-- PROMPT A --
List every non-AUG codon that the passage on alternative translation initiation sites below names as used for alternative initiation.
-- PROMPT B --
Continue the passage on alternative translation initiation sites below, starting right after its last sentence.

Utilization of alternative initiation sites for protein translation directed by non-AUG codons in mammalian mRNAs is observed with increasing frequency. Alternative initiation sites are utilized for the synthesis of important regulatory proteins that control distinct biological functions. It is, therefore, of high significance to define the parameters that allow accurate bioinformatic prediction of alternative translation initiation sites (aTIS). This study has investigated 5'-UTR regions of mRNAs to define consensus sequence properties and structural features that allow identification of alternative initiation sites for protein translation.
Bioinformatic evaluation of 5'-UTR sequences of mammalian mRNAs was conducted for classification and identification of alternative translation initiation sites for a group of mRNA sequences that have been experimentally demonstrated to utilize alternative non-AUG initiation sites for protein translation. These are represented by the codons CUG, GUG, UUG, AUA, and ACG for aTIS. The first phase of this bioinformatic analysis implements a classification tree that evaluated 5'-UTRs for unique consensus sequence features near the initiation codon, characteristics of 5'-UTR nucleotide sequences, and secondary structural features in a decision tree that categorizes mRNAs into those with potential aTIS, and those without. The second phase addresses identification of the aTIS codon and its location. Critical parameters of 5'-UTRs were assessed by an Artificial Neural Network (ANN) for identification of the aTIS codon and its location. ANNs have previously been used for the purpose of AUG start site prediction and are applicable in complex. ANN analyses demonstrated that multiple properties were required for predicting aTIS codons; these properties included unique consensus nucleotide sequences at positions -7 and -6 combined with positions -3 and +4, 5'-UTR length, ORF length, predicted secondary structures, free energy features, upstream AUGs, and G/C ratio. Importantly, combined results of the classification tree and the ANN analyses provided highly accurate bioinformatic predictions of alternative translation initiation sites.

-- DATA SHOWN --
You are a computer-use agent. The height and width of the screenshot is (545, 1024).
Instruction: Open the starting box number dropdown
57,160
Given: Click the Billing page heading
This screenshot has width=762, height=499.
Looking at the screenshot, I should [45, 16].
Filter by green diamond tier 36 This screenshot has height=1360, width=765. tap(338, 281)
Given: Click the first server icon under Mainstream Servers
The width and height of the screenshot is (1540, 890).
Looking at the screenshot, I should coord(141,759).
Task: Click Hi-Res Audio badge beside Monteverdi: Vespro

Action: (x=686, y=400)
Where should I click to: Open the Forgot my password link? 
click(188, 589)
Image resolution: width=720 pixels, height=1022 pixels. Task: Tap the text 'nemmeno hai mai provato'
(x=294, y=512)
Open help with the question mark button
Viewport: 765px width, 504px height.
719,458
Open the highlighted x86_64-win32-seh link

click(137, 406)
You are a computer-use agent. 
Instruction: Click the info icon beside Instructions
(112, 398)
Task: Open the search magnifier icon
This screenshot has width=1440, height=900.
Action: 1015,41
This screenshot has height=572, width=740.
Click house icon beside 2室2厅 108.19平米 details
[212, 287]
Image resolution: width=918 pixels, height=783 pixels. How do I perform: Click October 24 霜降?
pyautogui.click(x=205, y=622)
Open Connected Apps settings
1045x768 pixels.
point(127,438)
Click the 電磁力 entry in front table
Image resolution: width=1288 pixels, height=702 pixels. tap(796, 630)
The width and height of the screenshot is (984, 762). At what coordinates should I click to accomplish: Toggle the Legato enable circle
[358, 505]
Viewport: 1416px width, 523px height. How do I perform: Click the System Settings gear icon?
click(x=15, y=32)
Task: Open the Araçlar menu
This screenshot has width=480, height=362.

-- FINAL ANSWER A --
CUG, GUG, UUG, AUA, ACG

-- FINAL ANSWER B --
This study has defined the unique properties of 5'-UTR sequences of mRNAs for successful bioinformatic prediction of alternative initiation sites utilized in protein translation. The ability to define aTIS through the described bioinformatic analyses can be of high importance for genomic analyses to provide full predictions of translated mammalian and human gene products required for cellular functions in health and disease.